## Dataset records:
____________
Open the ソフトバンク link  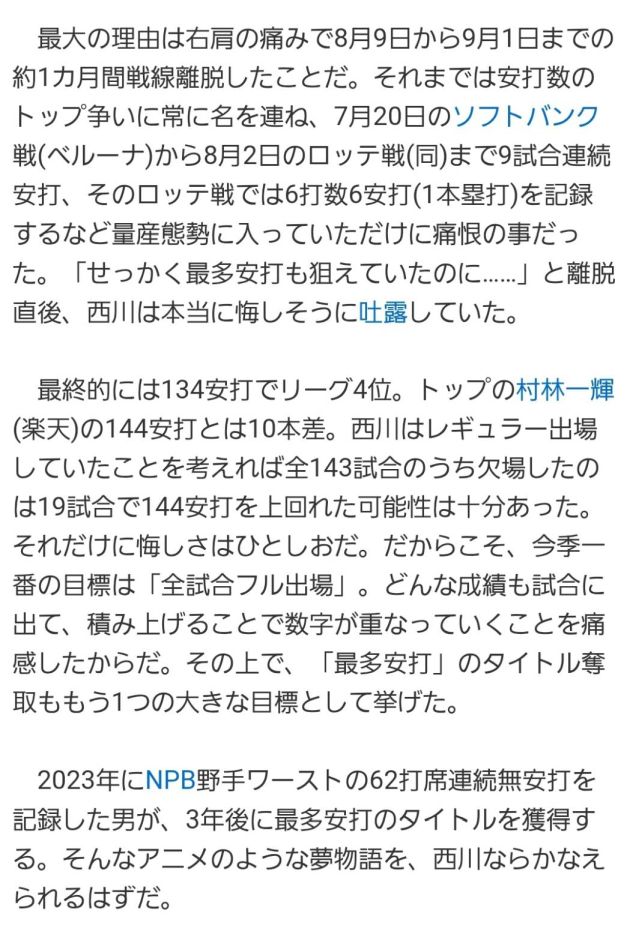tap(525, 113)
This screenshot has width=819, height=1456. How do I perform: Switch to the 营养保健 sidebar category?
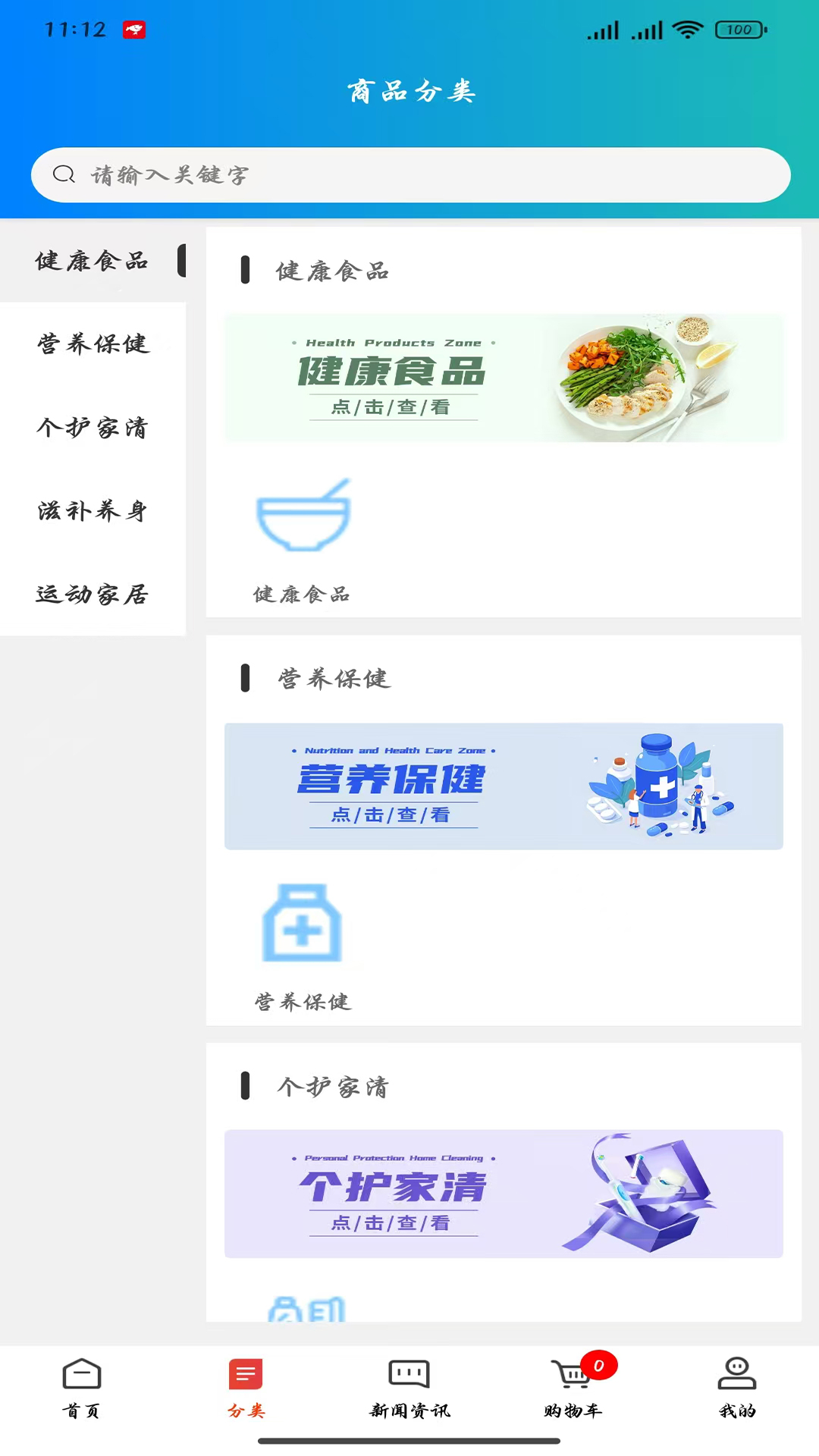93,345

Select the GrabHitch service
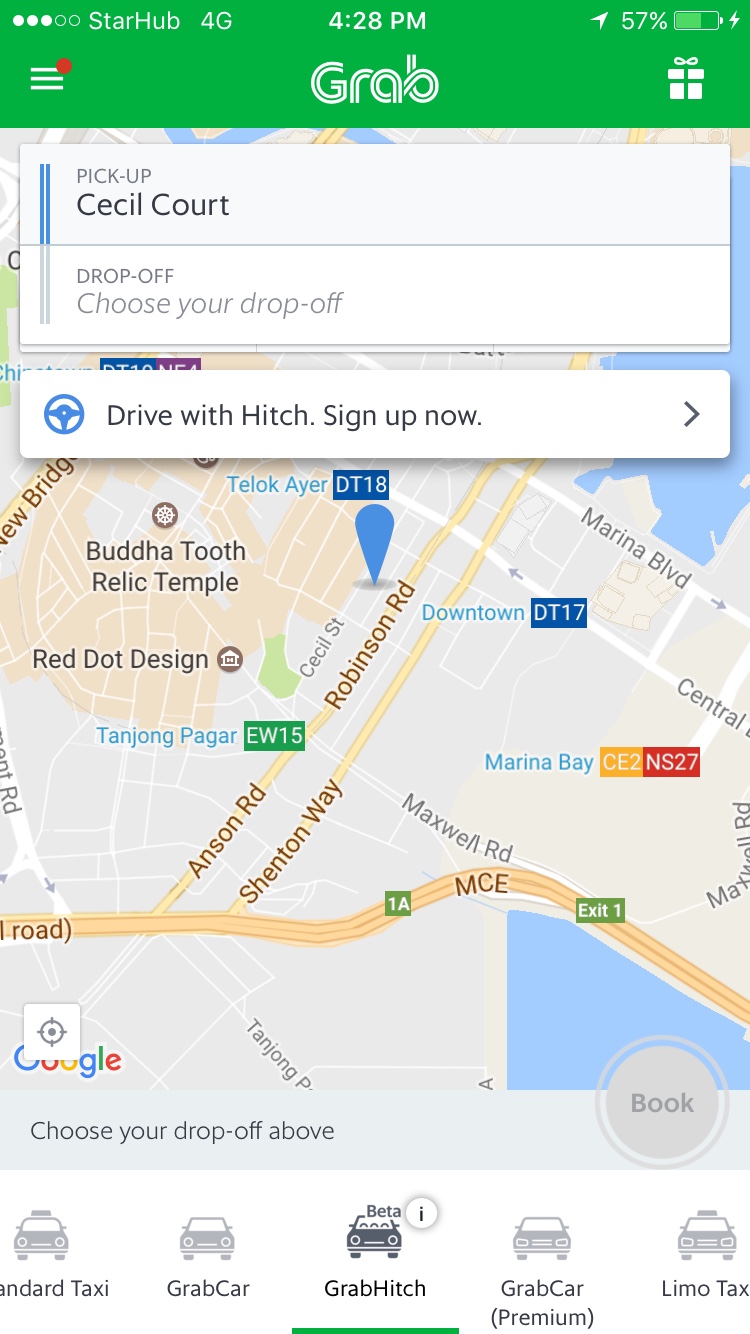(374, 1255)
____________
## Task brief:
Quote the entries exactly, from the line containing "This screenshot has" through the end of the entries, both inclusive, and omit the pictures.

## Exercise response:
This screenshot has width=819, height=1456. How do I perform: Switch to the 营养保健 sidebar category?
93,345

Select the GrabHitch service
(374, 1255)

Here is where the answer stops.